Collected data entries
────────────────────────────────────────

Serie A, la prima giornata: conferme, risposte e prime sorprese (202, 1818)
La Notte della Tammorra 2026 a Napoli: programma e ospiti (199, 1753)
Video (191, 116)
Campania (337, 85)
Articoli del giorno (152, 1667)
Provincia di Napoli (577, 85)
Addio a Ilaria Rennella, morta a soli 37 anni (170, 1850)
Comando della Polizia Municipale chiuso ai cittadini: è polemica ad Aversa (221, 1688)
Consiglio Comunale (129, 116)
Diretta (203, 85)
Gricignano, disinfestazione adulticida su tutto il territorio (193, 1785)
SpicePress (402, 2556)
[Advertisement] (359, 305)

────────────────────────────────────────

* _EXERCISE DETAILS_
Nothing but the lines from the line containing "Addio a Ilaria" through the final line of the entries should appear in your answer, copied exactly.

* _SOLVED PROBLEM_
Addio a Ilaria Rennella, morta a soli 37 anni (170, 1850)
Comando della Polizia Municipale chiuso ai cittadini: è polemica ad Aversa (221, 1688)
Consiglio Comunale (129, 116)
Diretta (203, 85)
Gricignano, disinfestazione adulticida su tutto il territorio (193, 1785)
SpicePress (402, 2556)
[Advertisement] (359, 305)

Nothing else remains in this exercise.